Addresses #408. Part of #412.

Makes write-capable / mutating ability categories opt-in (not ambient) for autonomous principals (no human in the loop), while leaving human-backed (interactive) principals unchanged. This is tool-surface CURATION (defense-in-depth) — it reduces prompt surface and stops an autonomous agent from even trying a write tool. It is NOT the security boundary: the real boundary is capability-ceiling ENFORCEMENT at ability/tool execution, tracked separately in #412.

Production incident this prevents: a pipeline agent silently published 224 junk posts by calling a generic publish ability it was never meant to reach. (Consumer-side emergency fix: Extra-Chill/data-machine#2853; this PR is the durable substrate curation layer.)

Update (this push) — repositioned onto principal autonomy

The gate now keys off the execution principal's autonomy, which the substrate already models precisely, instead of a mode/interactive string (a weaker proxy). Per the deeper analysis in #412, the gate is also now explicitly documented as curation, not enforcement.

  • Deleted WP_Agent_Tool_Policy::INTERACTIVE_MODES (the chat/interactive/rest mode-marker list) and the is_non_interactive_context() mode check entirely. The write-gate now names zero consumer modes.
  • Replaced is_non_interactive_context($context) with is_autonomous_principal_context($context), keyed off the principal.
  • Kept RUNTIME_CHAT = 'chat' — it is still the default value for the generic tool mode filter (filter_by_mode(), a substrate-native interactive surface that lets tools declare the modes they are available in).
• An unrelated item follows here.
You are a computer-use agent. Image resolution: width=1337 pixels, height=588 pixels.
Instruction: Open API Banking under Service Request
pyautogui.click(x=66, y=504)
The write-gate no longer touches it.
  • Documented the gate as tool-surface CURATION (defense-in-depth); capability enforcement is Enforce capability ceiling at ability/tool execution — the Core-worthy boundary for autonomous writes (beneath #408/#411) #412.
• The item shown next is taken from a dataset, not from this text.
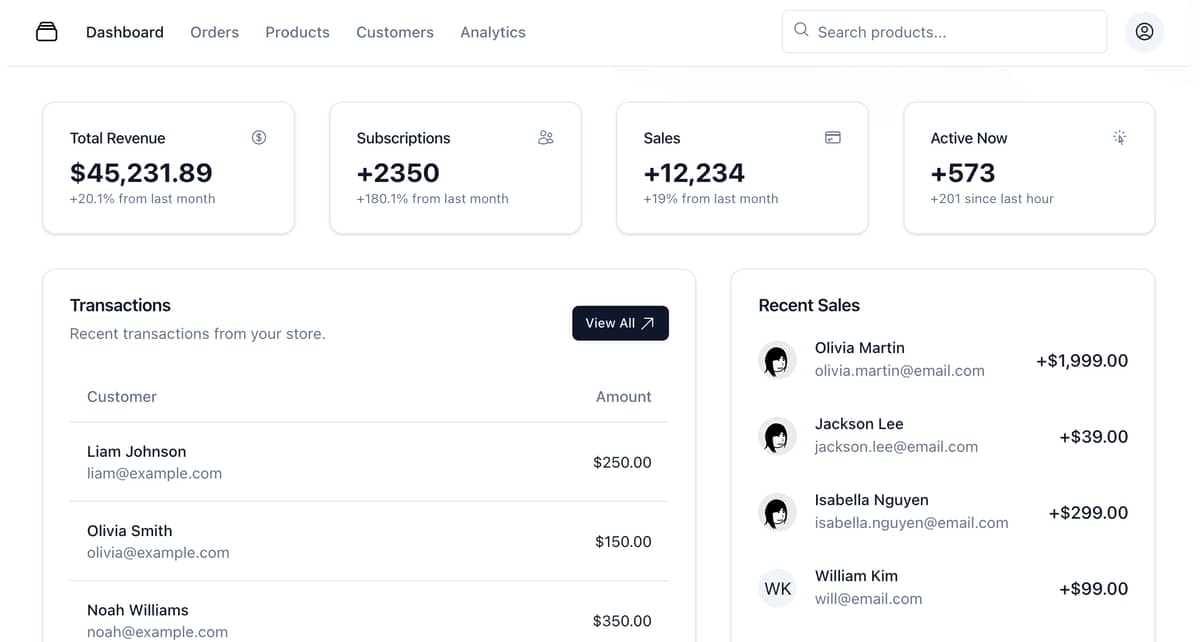The height and width of the screenshot is (642, 1200).
Task: Click the arrow icon on View All button
Action: click(x=648, y=323)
How autonomy is determined

A principal is autonomous when EITHER:

  • its auth_source is an automation source (system / runtime / agent_token), OR
  • it has no human backing it (acting_user_id === 0).

The principal is resolved, in order, from:

  1. a principal entry on the context — a WP_Agent_Execution_Principal instance or its array shape (to_array()), or
  2. flat auth_source / acting_user_id fields on the context root (mirrors how WP_Agent_Action_Policy_Resolver already reads acting_user_id).
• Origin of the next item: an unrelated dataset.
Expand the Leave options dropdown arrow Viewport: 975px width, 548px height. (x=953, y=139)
When no principal information is present at all, the gate falls back safe: autonomy is assumed and the gate engages. Prefer the principal at the call site; the fallback exists so an unannotated context cannot silently expose write tools.

The system / runtime / agent_token strings here are the principal's authentication source identifiers (substrate primitive constants on WP_Agent_Execution_Principal::AUTH_SOURCE_*), not consumer orchestration mode names. The gate contains zero consumer mode-name vocabulary.

Why autonomy, not mode

The substrate already models who/what is driving the run via the principal. A mode string only describes the runtime surface (chat/rest/cli/…), not whether a human is accountable for the loop. Two examples the old mode-based gate got wrong:

  • An agent-token principal driving an unattended loop is autonomous even though it may carry an acting_user_id — a mode-based gate that treats rest as "interactive" would surface write tools to it.
  • A user-session principal in an opaque consumer mode is not autonomous — but the old gate gated them because the mode wasn't a recognized interactive marker.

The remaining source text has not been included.